Своей дорогой | страница 38



Начавшийся дождь заставил их уйти назад в комнату. Дернбург уже отказался от предубеждения, которое раньше питал к будущему шурину своего сына; Оскар фон Вильденроде одержал победу именно там, где это было труднее всего.

В гостиной Цецилия была в центре внимания небольшого общества у камина. Она умела быть чрезвычайно любезной, когда хотела, и очаровала молоденькую сестру своего жениха, а Эрих не отходил от нее; сегодня он видел и слышал только свою невесту. Эгберт Рунек почти не принимал участия в разговоре; он то поглядывал на террасу, где стояли барон и Дернбург, то снова переводил взгляд на молоденькую баронессу, и его брови почти грозно сдвигались.

— Нет, Эрих, ты не убедишь меня, что в твоем отечестве тоже бывает весна! — смеясь воскликнула Цецилия. — На берегах Средиземного моря все цветет уже несколько месяцев, а здесь, с тех пор, как мы переехали через Альпы, мы не видели ничего, кроме бурь и холода. А эта поездка в Оденсберг! Все безжизненно, как зимой; только и видишь вокруг печальную темную зелень бесконечных хвойных лесов, туман и облака да потоки ледяного дождя. Брр… я зябну в вашей серой, холодной Германии.

— В вашей Германии! — повторил Эрих с нежным упреком. — Но ведь Германия и твоя родина, Цецилия.

— Боже мой, да, но мне всегда нужно сначала вспомнить, что я действительно — дитя этого отвратительного, чуждого мне севера.

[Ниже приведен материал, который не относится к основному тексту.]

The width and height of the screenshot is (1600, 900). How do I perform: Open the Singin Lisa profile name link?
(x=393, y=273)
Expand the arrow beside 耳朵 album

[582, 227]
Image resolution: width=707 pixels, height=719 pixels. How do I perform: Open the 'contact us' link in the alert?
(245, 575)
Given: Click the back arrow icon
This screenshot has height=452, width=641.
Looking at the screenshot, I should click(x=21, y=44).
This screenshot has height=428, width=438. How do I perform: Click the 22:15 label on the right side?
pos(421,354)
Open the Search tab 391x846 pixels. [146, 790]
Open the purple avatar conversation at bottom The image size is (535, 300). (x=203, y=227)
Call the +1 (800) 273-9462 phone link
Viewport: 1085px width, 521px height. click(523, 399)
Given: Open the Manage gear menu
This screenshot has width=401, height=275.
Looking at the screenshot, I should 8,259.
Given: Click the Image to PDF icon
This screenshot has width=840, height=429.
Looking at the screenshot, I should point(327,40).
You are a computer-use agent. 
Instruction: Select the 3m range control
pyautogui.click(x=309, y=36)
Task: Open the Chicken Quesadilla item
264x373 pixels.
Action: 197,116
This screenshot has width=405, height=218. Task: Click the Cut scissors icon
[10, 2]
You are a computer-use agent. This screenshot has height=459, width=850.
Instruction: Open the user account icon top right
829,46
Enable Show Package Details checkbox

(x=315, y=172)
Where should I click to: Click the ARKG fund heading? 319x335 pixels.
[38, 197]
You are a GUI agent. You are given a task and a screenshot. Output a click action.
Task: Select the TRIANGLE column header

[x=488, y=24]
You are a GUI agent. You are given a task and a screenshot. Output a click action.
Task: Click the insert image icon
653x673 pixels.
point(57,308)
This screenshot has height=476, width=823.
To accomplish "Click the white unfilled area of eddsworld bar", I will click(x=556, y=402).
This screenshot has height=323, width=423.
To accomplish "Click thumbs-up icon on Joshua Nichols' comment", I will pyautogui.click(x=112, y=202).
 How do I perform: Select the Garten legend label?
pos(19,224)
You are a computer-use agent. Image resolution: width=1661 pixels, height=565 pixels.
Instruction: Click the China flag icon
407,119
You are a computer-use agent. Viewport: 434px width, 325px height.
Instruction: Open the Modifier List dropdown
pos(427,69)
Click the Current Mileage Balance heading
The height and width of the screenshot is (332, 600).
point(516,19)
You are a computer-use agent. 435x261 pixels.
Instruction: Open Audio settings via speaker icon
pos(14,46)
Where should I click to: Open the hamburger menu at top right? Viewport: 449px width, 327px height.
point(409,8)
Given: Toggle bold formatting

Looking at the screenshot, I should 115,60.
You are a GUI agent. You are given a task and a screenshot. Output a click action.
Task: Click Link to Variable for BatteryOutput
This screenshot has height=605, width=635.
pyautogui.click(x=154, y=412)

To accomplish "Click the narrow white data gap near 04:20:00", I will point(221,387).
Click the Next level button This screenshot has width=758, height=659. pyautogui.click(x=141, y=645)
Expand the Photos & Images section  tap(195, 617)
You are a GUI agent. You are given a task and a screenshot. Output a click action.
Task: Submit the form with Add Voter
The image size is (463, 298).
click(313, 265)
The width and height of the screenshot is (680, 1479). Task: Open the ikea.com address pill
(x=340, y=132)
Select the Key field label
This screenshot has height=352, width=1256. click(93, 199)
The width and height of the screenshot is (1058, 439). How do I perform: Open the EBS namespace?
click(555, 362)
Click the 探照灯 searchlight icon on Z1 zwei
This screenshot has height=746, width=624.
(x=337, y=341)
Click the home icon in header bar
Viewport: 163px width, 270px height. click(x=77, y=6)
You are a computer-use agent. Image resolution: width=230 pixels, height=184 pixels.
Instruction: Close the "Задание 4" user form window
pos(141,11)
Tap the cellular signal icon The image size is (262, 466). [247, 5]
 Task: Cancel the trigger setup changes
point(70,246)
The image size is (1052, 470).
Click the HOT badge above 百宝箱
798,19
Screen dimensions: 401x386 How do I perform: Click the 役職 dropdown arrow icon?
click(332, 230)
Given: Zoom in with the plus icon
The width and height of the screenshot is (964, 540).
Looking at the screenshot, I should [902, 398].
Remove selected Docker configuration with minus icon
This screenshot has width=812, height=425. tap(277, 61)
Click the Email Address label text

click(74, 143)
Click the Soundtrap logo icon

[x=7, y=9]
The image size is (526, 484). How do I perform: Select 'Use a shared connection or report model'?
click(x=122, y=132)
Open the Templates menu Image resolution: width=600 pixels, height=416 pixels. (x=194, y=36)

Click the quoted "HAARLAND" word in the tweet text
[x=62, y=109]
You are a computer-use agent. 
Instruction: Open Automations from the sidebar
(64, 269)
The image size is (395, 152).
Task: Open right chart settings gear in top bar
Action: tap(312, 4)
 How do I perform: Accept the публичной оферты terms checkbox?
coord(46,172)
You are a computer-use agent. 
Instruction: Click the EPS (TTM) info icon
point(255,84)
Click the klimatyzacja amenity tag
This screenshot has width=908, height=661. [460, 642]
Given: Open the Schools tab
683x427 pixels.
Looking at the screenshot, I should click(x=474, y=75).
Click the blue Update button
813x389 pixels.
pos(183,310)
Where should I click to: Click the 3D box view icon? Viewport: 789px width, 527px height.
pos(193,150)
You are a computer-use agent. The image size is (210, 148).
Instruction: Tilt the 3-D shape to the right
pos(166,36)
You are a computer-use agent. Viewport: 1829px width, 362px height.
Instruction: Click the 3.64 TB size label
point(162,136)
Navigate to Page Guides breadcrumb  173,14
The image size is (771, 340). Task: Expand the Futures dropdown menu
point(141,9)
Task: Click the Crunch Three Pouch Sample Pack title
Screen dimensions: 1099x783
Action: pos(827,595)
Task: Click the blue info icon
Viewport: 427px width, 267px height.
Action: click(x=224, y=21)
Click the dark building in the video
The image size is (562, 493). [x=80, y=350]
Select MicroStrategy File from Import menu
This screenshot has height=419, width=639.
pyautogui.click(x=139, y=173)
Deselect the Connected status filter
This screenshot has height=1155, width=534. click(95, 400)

Когда умер мой отец, мне исполнилось только восемь лет, а через два года я лишилась и матери; тогда меня отправили сначала в Австрию, к родственникам, а потом в Лозанну, в пансион. Когда я выросла, Оскар забрал меня. С тех пор мы в основном жили на юге, а в Германию никогда не заглядывали.

— Бедная Цецилия! Значит, у тебя вовсе не было родины! — с состраданием воскликнула Майя.

Цецилия удивленно взглянула на нее; такая жизнь с постоянной переменой обстановки и окружения казалась ей именно такой, какой только и можно было желать. Родина? Это понятие было чуждо ей. Ее взгляд скользнул по гостиной; да, конечно, это было нечто другое, чем роскошные, но в то же время холодные комнаты гостиниц, в которых они жили уже много лет; эти тяжелые шелковые обои и занавесы, эта дубовая мебель, где каждый отдельный стул или кресло представляли ценное художественное произведение, эти фамильные портреты по стенам, а главное, этот комфорт, которым было проникнуто все вокруг! Но в сером свете дождливого дня все это показалось девушке удивительно серьезным и мрачным, и родина жениха внушала тайный страх избалованной дочери большого света.